▶ _Task data_:
════════════════════

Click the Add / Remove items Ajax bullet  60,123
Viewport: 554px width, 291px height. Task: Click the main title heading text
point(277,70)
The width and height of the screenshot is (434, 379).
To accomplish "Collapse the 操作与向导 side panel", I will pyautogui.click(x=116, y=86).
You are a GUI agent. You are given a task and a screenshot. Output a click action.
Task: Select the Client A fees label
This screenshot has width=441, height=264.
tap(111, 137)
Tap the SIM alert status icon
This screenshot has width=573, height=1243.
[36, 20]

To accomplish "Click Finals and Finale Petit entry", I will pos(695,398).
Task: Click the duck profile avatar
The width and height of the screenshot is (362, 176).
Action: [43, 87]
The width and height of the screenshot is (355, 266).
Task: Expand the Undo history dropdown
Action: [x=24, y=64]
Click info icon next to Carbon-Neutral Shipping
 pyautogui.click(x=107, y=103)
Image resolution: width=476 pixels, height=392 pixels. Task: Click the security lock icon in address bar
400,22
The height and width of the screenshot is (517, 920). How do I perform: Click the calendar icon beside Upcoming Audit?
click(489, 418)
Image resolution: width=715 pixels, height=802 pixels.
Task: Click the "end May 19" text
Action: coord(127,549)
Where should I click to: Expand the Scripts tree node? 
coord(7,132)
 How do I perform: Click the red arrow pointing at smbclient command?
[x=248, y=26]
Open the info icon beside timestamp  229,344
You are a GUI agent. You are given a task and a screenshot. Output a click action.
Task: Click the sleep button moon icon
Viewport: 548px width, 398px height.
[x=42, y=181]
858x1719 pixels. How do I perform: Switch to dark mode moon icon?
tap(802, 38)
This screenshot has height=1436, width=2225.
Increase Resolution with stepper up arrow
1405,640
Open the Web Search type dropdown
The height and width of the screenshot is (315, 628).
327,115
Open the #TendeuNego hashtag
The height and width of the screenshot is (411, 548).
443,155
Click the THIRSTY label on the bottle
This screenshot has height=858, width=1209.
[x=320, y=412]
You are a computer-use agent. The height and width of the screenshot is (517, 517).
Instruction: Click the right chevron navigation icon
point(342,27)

════════════════════

▶ _Problem to work on_: Copy out all the lines above word for word.

▶ _Solution to this exercise_:
Click the Add / Remove items Ajax bullet  60,123
Viewport: 554px width, 291px height. Task: Click the main title heading text
point(277,70)
The width and height of the screenshot is (434, 379).
To accomplish "Collapse the 操作与向导 side panel", I will pyautogui.click(x=116, y=86).
You are a GUI agent. You are given a task and a screenshot. Output a click action.
Task: Select the Client A fees label
This screenshot has width=441, height=264.
tap(111, 137)
Tap the SIM alert status icon
This screenshot has width=573, height=1243.
[36, 20]

To accomplish "Click Finals and Finale Petit entry", I will pos(695,398).
Task: Click the duck profile avatar
The width and height of the screenshot is (362, 176).
Action: [43, 87]
The width and height of the screenshot is (355, 266).
Task: Expand the Undo history dropdown
Action: [x=24, y=64]
Click info icon next to Carbon-Neutral Shipping
 pyautogui.click(x=107, y=103)
Image resolution: width=476 pixels, height=392 pixels. Task: Click the security lock icon in address bar
400,22
The height and width of the screenshot is (517, 920). How do I perform: Click the calendar icon beside Upcoming Audit?
click(489, 418)
Image resolution: width=715 pixels, height=802 pixels.
Task: Click the "end May 19" text
Action: coord(127,549)
Where should I click to: Expand the Scripts tree node? 
coord(7,132)
 How do I perform: Click the red arrow pointing at smbclient command?
[x=248, y=26]
Open the info icon beside timestamp  229,344
You are a GUI agent. You are given a task and a screenshot. Output a click action.
Task: Click the sleep button moon icon
Viewport: 548px width, 398px height.
[x=42, y=181]
858x1719 pixels. How do I perform: Switch to dark mode moon icon?
tap(802, 38)
This screenshot has height=1436, width=2225.
Increase Resolution with stepper up arrow
1405,640
Open the Web Search type dropdown
The height and width of the screenshot is (315, 628).
327,115
Open the #TendeuNego hashtag
The height and width of the screenshot is (411, 548).
443,155
Click the THIRSTY label on the bottle
This screenshot has height=858, width=1209.
[x=320, y=412]
You are a computer-use agent. The height and width of the screenshot is (517, 517).
Instruction: Click the right chevron navigation icon
point(342,27)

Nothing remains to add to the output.